Directions:
Any picture among the records should be left out, please; retype the rest exactly.

Available data below:

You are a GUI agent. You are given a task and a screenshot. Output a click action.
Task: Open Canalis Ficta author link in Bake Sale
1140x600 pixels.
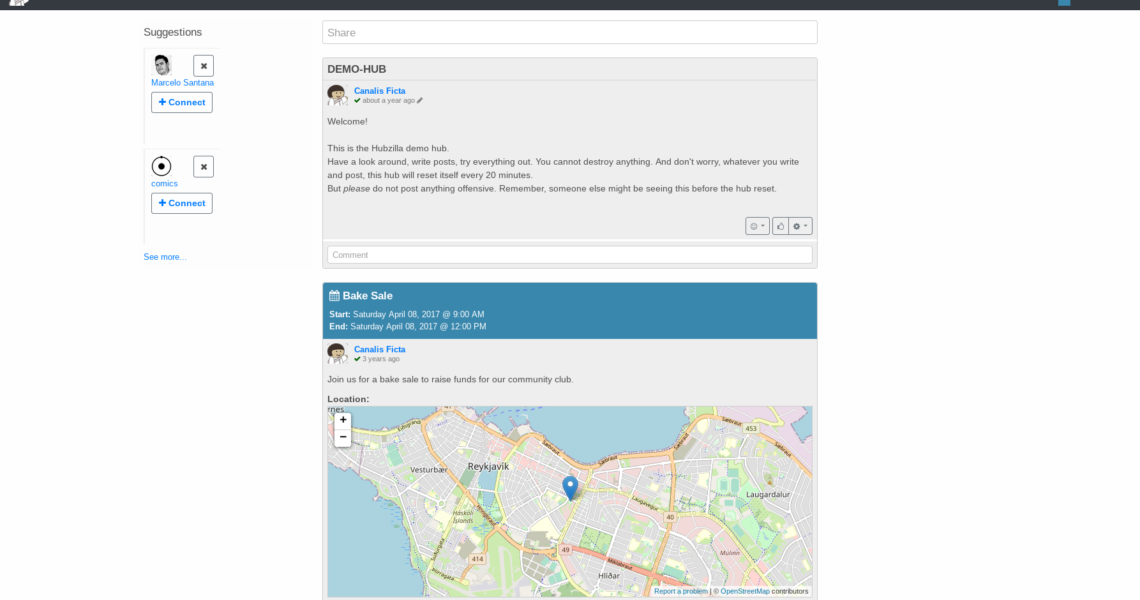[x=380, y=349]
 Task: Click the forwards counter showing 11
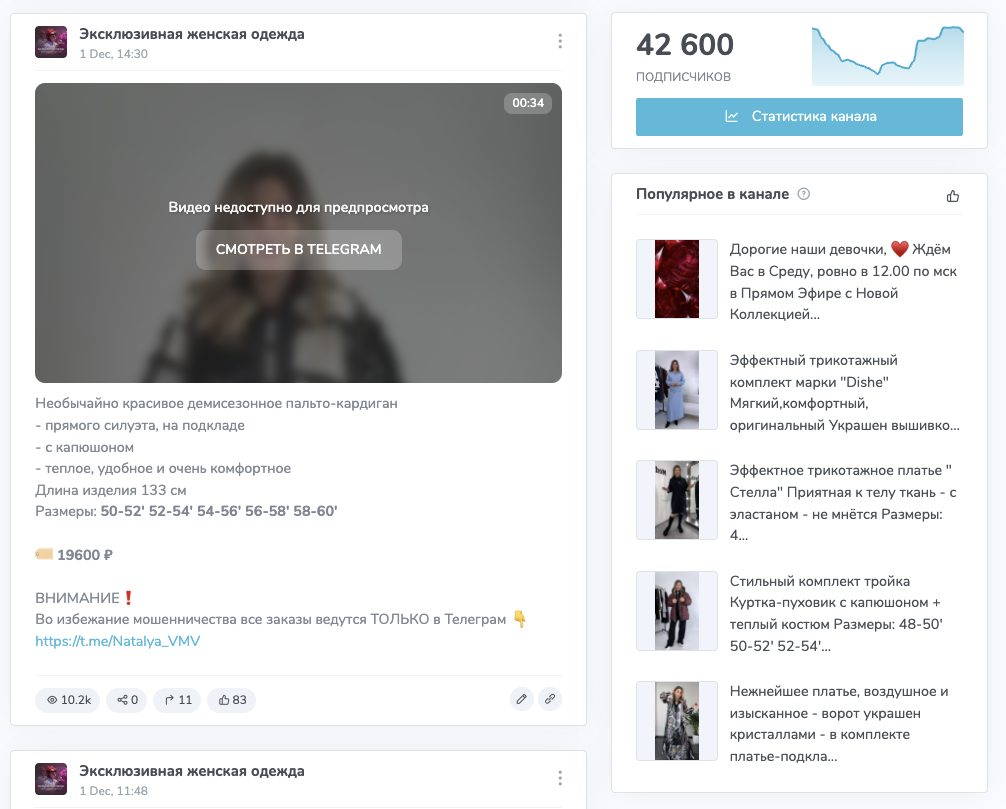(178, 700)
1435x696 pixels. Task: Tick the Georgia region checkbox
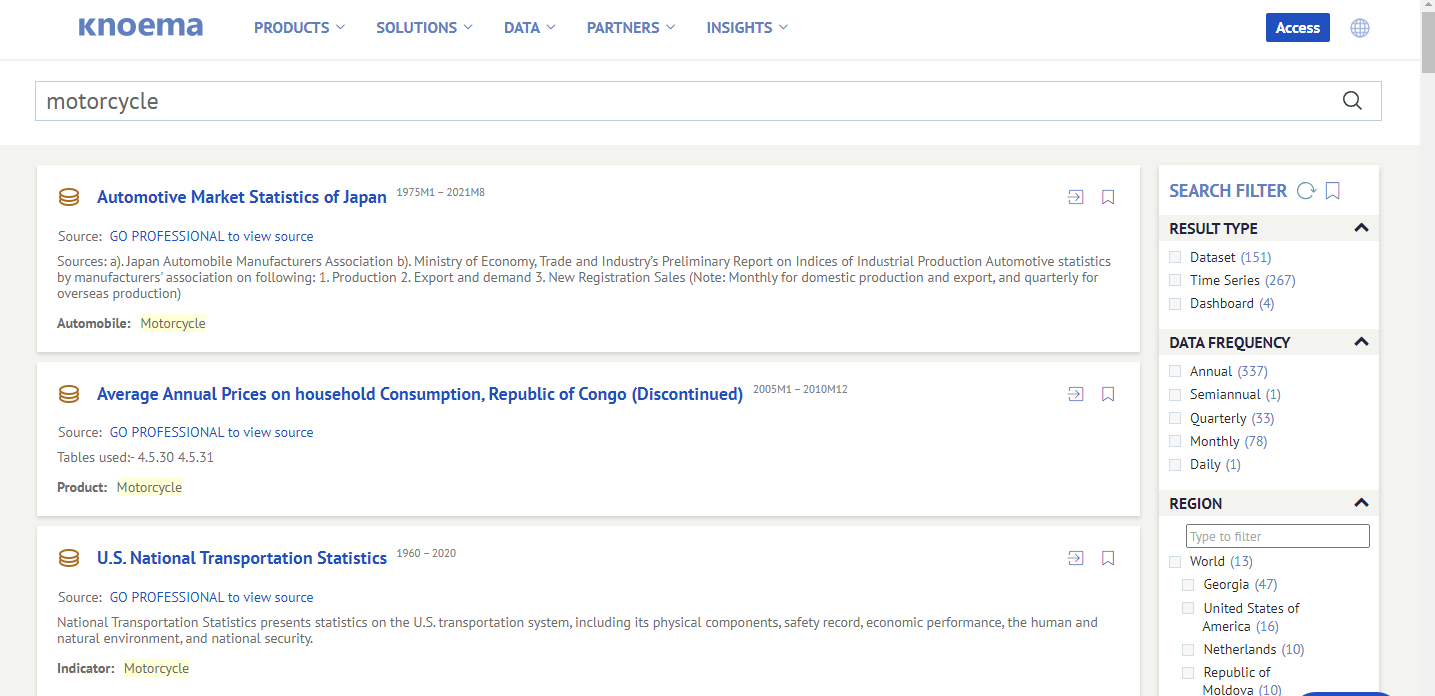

End of Available data.

Your response:
You are a GUI agent. You are given a task and a screenshot. Output a click action.
Task: Open Canalis Ficta author link in Bake Sale
1140x600 pixels.
[x=380, y=349]
 Task: Click the forwards counter showing 11
(178, 700)
1435x696 pixels. Task: Tick the Georgia region checkbox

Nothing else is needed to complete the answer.